The four histograms above represent the timing differences between unique consecutive triple wires in regions 1, 3, 5, and 7 with the time range (0-2048) listed.

The important thing to notice here is the spread in the curves as the track goes along. Region 7 has a much broader curve than Region 1 (a mean of about .8 vs a mean of about .0002), which is expected because of the drift physics (mainly diffusion.)

From these eight histograms, I calculated the error on each one to make the following plots:

These two graphs are the error and the squared error from the eight histograms plotted against its respective time range. The error increases linearly with time, which is also expected. The total error is the diffusion error (slope of graph) plus the resolution error (intercept of graph.)

These two errors were a necessary measurement for the second part of my project.

The second stage of my research project was to calculate the angular resolution between tracks. By having a calculation of what the local spatial resolution error is, I could by similar methods extract track information, take the inverse of a 2x2 matrix composed of the second partial derivatives of chi squared with respect to the time and the angle to determine the wire and angular resolution.

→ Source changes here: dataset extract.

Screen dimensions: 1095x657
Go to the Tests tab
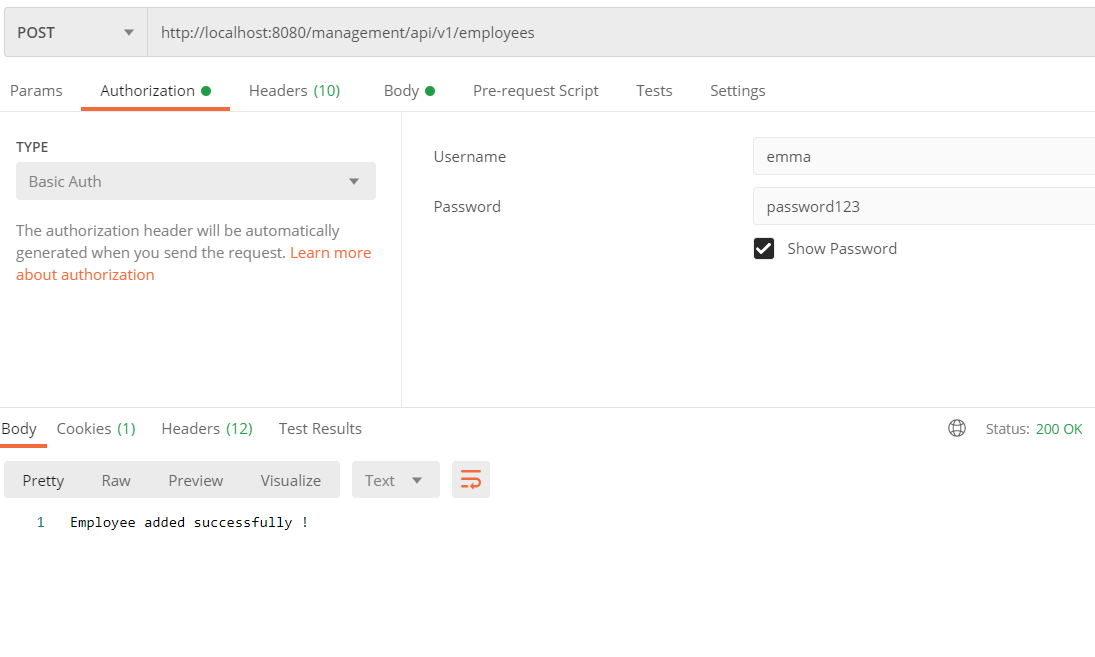(654, 91)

From these histograms, the angular resolution can be measured to be roughly .032 radians or 1.8 degrees, and the wire resolution to be around 1 wire.

This means, two tracks can be differentiated to within 1.8 degrees and to within 1 wire. This calculation is important because a track cannot be distinguished to anything below the uncertainty on it (in this case, within 1.8 degrees and 1 wire.)

This is very useful for Small Angle Scattering.